Pauline Hanson has blamed incompetent office workers for One Nation’s breaches of electoral laws in Queensland.

Aug 03, 2017, updated Aug 03, 2017
One Nation leader Pauline Hanson. Photo: AAP/Lukas Coch

One Nation leader Pauline Hanson. Photo: AAP/Lukas Coch

Hanson says her party’s Queensland branch hired office staff who were not up to the job of making sure it satisfied the state’s political disclosure laws.

Those workers have since been sacked and systems improved, she said today.

Breaches included failing to properly disclose party spending, lodge returns on time, and notify donors of their disclosure requirements, according to documents obtained by the ABC under freedom of information.

“I’ve had to pick up the pieces from an organisation that was run incompetently and by people who were not up to doing the job. Since then those people have gone and they’ve been sacked,” Hanson told ABC radio.

In May this year, the Electoral Commission of Queensland wrote to One Nation detailing compliance problems dating back to 2014-15.
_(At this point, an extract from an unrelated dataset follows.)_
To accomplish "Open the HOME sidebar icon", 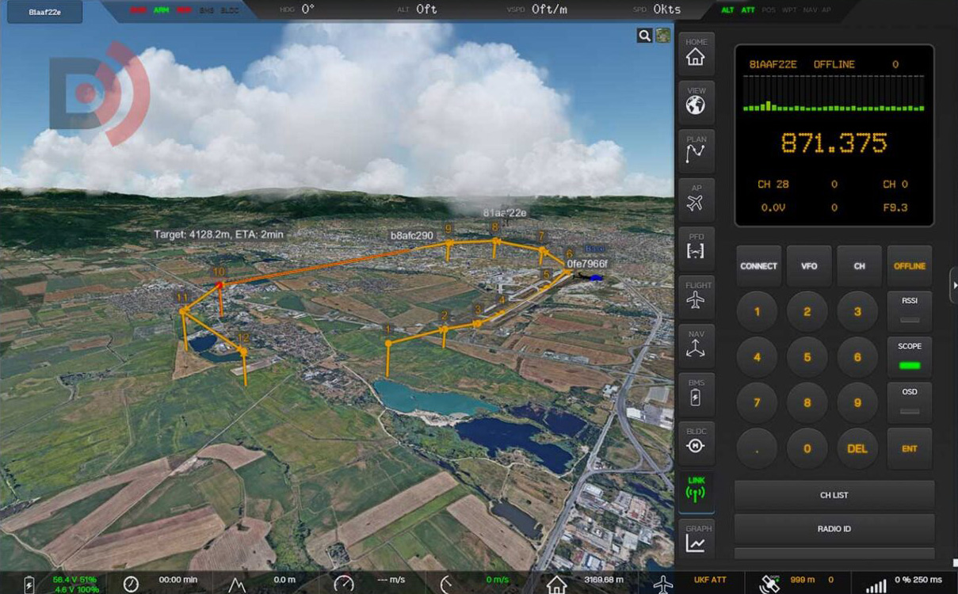I will coord(695,53).
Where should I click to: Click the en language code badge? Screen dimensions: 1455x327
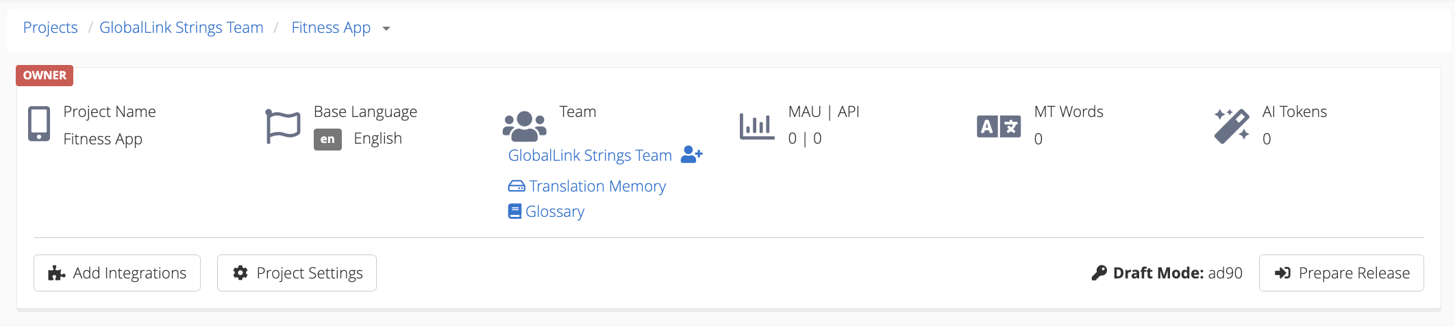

They included not lodging returns within set time-frames, failing to notify donors of their disclosure obligations, and failing to disclose expenditure returns.

The ECQ also raised concerns about debts and return expenditure not being supported by documentation.

Hanson says she’s taken control to make sure her party does not run foul of electoral laws.

“I’ve been through all this in the past. Do you think I’m going to allow it to happen to my party again? No way in the world, ” she told the ABC.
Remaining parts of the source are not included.